**Lista de atividades:**
- A) Reescreva de forma mais curta o parágrafo da notícia sobre o rapper Oruam que começa com "Na decisão proferida nesta segunda-feira", mantendo seus fatos principais.
- B) Segundo a Secretaria de Administração Penitenciária, a que estão relacionadas as ocorrências citadas na notícia sobre o rapper Oruam?
- C) Prolongue a notícia sobre o rapper Oruam a partir do ponto em que ela termina.

**Trecho da fonte:**
○ ○ ○ ○

O Superior Tribunal de Justiça determinou o retorno do rapper Oruam à prisão após identificar 66 violações no monitoramento eletrônico desde que ele passou a utilizar tornozeleira, em setembro do ano passado. De acordo com a Secretaria de Administração Penitenciária, todas as ocorrências estão relacionadas à falta de carregamento do equipamento.
Na decisão proferida nesta segunda-feira, o ministro Joel Ilan Paciornik destacou que o descumprimento das regras foi contínuo e repetido, ocorrendo principalmente durante a noite e nos fins de semana. Relatórios apontam períodos de até 10 horas sem bateria, o que comprometeu o rastreamento e inviabilizou a fiscalização adequada.
Segundo o magistrado, o comportamento demonstra risco de fuga e desrespeito às medidas cautelares impostas pela Justiça. A defesa alegou que as falhas teriam sido causadas por problemas técnicos no equipamento e negou descumprimento intencional, mas o argumento não foi aceito.

○ ○ ○ ○

**Os dados:**

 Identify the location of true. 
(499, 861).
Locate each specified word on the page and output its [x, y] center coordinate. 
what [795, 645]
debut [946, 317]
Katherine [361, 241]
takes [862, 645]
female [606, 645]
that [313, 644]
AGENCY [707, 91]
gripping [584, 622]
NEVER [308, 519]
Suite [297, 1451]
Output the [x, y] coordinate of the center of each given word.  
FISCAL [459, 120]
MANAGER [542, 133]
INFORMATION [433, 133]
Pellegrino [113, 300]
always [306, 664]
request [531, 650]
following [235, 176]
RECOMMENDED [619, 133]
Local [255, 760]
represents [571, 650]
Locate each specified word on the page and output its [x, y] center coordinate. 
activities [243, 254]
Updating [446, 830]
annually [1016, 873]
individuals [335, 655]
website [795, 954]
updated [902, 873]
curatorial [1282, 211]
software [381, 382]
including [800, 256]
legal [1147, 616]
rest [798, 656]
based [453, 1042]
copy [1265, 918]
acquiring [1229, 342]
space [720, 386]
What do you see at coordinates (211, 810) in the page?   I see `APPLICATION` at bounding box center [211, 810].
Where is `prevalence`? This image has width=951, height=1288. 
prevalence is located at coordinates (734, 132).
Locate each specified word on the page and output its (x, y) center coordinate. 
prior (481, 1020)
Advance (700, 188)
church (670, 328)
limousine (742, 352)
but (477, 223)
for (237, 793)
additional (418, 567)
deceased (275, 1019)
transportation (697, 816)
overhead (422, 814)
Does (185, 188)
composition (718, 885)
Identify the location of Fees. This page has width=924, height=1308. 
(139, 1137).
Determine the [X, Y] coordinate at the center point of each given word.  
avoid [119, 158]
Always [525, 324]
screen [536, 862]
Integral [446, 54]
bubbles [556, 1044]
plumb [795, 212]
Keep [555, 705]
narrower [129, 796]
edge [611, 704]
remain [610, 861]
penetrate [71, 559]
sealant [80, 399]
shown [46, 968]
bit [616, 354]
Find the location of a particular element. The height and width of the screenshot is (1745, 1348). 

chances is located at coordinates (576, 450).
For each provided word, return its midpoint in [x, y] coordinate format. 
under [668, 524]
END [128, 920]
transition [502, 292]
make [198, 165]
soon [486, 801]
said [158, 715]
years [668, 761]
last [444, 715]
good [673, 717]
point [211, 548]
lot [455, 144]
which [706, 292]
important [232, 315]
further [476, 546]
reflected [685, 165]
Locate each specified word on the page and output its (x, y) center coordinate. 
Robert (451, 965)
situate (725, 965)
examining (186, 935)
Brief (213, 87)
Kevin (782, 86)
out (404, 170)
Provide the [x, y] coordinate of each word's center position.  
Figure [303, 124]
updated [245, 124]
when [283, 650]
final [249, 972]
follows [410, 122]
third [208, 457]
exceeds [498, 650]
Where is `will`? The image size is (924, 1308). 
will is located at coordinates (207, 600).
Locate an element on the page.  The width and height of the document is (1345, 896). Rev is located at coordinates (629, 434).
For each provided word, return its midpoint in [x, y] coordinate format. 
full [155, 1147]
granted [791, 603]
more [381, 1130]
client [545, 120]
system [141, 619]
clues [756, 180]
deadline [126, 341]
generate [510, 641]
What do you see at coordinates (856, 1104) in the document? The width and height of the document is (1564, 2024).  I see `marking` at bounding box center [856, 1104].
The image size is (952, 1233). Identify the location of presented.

○ ○ ○ ○

**Respostas por item:**
- A) Na decisão desta segunda-feira, o ministro Joel Ilan Paciornik apontou descumprimento contínuo e repetido das regras, sobretudo à noite e nos fins de semana. Houve períodos de até 10 horas sem bateria, o que prejudicou o rastreamento e impediu a fiscalização adequada.

- B) À falta de carregamento do equipamento.

- C)
Para o STJ, a repetição das falhas configura ameaça à ordem pública e prejudica a aplicação da lei penal, justificando a revogação da liberdade concedida com monitoramento eletrônico.
Oruam havia sido preso em julho de 2025, após uma operação da Polícia Civil no Joá, na Zona Oeste do Rio de Janeiro, quando agentes foram atacados durante o cumprimento de um mandado. Ele permaneceu mais de 60 dias detido no complexo de Gericinó antes de obter liberdade condicionada ao uso da tornozeleira. Até o momento, a defesa não se manifestou oficialmente sobre a nova decisão.